Come era logico immaginarsi, si tratta di un individuo con precedenti che ovviamente era libero di girare indisturbato. Ci aspettiamo che ora, torni presto libero, ovviamente. Questo arresto non fa altro che confermare che la zona, ormai, è in mano a spacciatori e delinquenti principalmente nordafricani. La soluzione per ripristinare la legalità nell’area è metterla sotto stretto controllo costante di militari. Solo così si può salvaguardare la sicurezza di chi frequenta il parco e solo così si può estirpare la delinquenza e lo spaccio, evitando altri episodi come quelli che si sono verificati fino ad oggi.

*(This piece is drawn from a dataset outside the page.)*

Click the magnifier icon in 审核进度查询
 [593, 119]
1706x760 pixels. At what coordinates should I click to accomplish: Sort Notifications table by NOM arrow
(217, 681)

Il 07 aprile si è verificato un accoltellamento all’interno dell’area verde a Rescaldina, mentre pochi giorni prima era stato ritrovato il cadavere di un 24enne ucciso da un colpo d’arma da fuoco; a gennaio 2019 un uomo, un 54enne senegalese, Abib Modou Diop, era stato ucciso nella stessa maniera; il 24 settembre 2019, invece, un marocchino di 30 anni era stato gambizzato con un colpo di fucile nel tratto boschivo del parco tra Rescaldina e Cislago (a cavallo tra le province di Milano e Varese). Anche in quel caso la vittima aveva precedenti legati agli stupefacenti”, commenta così l’assessore regionale alla sicurezza, Riccardo De Corato, l’arresto di un marocchino che lo scorso 27 aprile ha gambizzato un connazionale all’interno del bosco del Rugareto.